RECORDS FOR THE TASK.
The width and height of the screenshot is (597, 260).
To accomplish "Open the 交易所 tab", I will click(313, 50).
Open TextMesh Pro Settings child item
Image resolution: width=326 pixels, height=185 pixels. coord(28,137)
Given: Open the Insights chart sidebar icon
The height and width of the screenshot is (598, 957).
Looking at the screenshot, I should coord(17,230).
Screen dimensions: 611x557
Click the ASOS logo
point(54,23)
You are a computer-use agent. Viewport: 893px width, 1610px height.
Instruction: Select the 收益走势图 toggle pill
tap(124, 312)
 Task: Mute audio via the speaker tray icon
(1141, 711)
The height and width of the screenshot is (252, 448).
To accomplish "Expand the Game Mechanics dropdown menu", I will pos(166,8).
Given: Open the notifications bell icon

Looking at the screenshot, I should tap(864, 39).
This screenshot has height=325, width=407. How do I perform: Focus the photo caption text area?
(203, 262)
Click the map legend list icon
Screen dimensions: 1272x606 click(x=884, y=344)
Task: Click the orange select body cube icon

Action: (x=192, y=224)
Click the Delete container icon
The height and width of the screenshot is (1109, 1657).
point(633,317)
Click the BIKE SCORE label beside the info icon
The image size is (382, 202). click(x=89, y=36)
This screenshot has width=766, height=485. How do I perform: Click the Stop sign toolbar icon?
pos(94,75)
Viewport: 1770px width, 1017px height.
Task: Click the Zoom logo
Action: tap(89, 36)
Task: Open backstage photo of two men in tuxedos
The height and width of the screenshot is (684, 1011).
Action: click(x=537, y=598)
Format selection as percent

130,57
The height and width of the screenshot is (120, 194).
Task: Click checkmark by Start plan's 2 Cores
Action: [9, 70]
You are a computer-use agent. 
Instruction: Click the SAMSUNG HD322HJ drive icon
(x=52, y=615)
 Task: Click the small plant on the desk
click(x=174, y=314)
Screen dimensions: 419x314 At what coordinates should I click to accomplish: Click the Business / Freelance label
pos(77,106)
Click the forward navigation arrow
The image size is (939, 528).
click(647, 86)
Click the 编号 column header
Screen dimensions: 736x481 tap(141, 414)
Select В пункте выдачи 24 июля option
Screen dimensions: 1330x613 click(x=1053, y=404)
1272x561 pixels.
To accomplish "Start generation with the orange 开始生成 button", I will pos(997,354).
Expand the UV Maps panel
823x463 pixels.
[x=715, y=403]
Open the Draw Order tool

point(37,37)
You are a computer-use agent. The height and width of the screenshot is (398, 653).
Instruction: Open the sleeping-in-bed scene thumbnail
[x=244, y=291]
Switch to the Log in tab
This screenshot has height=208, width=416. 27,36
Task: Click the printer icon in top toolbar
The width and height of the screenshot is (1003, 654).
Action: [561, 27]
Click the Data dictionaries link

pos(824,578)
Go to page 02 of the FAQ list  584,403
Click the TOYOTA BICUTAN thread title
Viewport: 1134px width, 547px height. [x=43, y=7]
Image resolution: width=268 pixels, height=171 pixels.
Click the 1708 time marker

WRITTEN TASK.
Please copy out all of the entries above line for line, without changing anything in them.

SOLUTION TO THIS TASK.
The width and height of the screenshot is (597, 260).
To accomplish "Open the 交易所 tab", I will click(313, 50).
Open TextMesh Pro Settings child item
Image resolution: width=326 pixels, height=185 pixels. coord(28,137)
Given: Open the Insights chart sidebar icon
The height and width of the screenshot is (598, 957).
Looking at the screenshot, I should coord(17,230).
Screen dimensions: 611x557
Click the ASOS logo
point(54,23)
You are a computer-use agent. Viewport: 893px width, 1610px height.
Instruction: Select the 收益走势图 toggle pill
tap(124, 312)
 Task: Mute audio via the speaker tray icon
(1141, 711)
The height and width of the screenshot is (252, 448).
To accomplish "Expand the Game Mechanics dropdown menu", I will pos(166,8).
Given: Open the notifications bell icon

Looking at the screenshot, I should tap(864, 39).
This screenshot has height=325, width=407. How do I perform: Focus the photo caption text area?
(203, 262)
Click the map legend list icon
Screen dimensions: 1272x606 click(x=884, y=344)
Task: Click the orange select body cube icon

Action: (x=192, y=224)
Click the Delete container icon
The height and width of the screenshot is (1109, 1657).
point(633,317)
Click the BIKE SCORE label beside the info icon
The image size is (382, 202). click(x=89, y=36)
This screenshot has width=766, height=485. How do I perform: Click the Stop sign toolbar icon?
pos(94,75)
Viewport: 1770px width, 1017px height.
Task: Click the Zoom logo
Action: tap(89, 36)
Task: Open backstage photo of two men in tuxedos
The height and width of the screenshot is (684, 1011).
Action: click(x=537, y=598)
Format selection as percent

130,57
The height and width of the screenshot is (120, 194).
Task: Click checkmark by Start plan's 2 Cores
Action: [9, 70]
You are a computer-use agent. 
Instruction: Click the SAMSUNG HD322HJ drive icon
(x=52, y=615)
 Task: Click the small plant on the desk
click(x=174, y=314)
Screen dimensions: 419x314 At what coordinates should I click to accomplish: Click the Business / Freelance label
pos(77,106)
Click the forward navigation arrow
The image size is (939, 528).
click(647, 86)
Click the 编号 column header
Screen dimensions: 736x481 tap(141, 414)
Select В пункте выдачи 24 июля option
Screen dimensions: 1330x613 click(x=1053, y=404)
1272x561 pixels.
To accomplish "Start generation with the orange 开始生成 button", I will pos(997,354).
Expand the UV Maps panel
823x463 pixels.
[x=715, y=403]
Open the Draw Order tool

point(37,37)
You are a computer-use agent. The height and width of the screenshot is (398, 653).
Instruction: Open the sleeping-in-bed scene thumbnail
[x=244, y=291]
Switch to the Log in tab
This screenshot has height=208, width=416. 27,36
Task: Click the printer icon in top toolbar
The width and height of the screenshot is (1003, 654).
Action: [561, 27]
Click the Data dictionaries link

pos(824,578)
Go to page 02 of the FAQ list  584,403
Click the TOYOTA BICUTAN thread title
Viewport: 1134px width, 547px height. [x=43, y=7]
Image resolution: width=268 pixels, height=171 pixels.
Click the 1708 time marker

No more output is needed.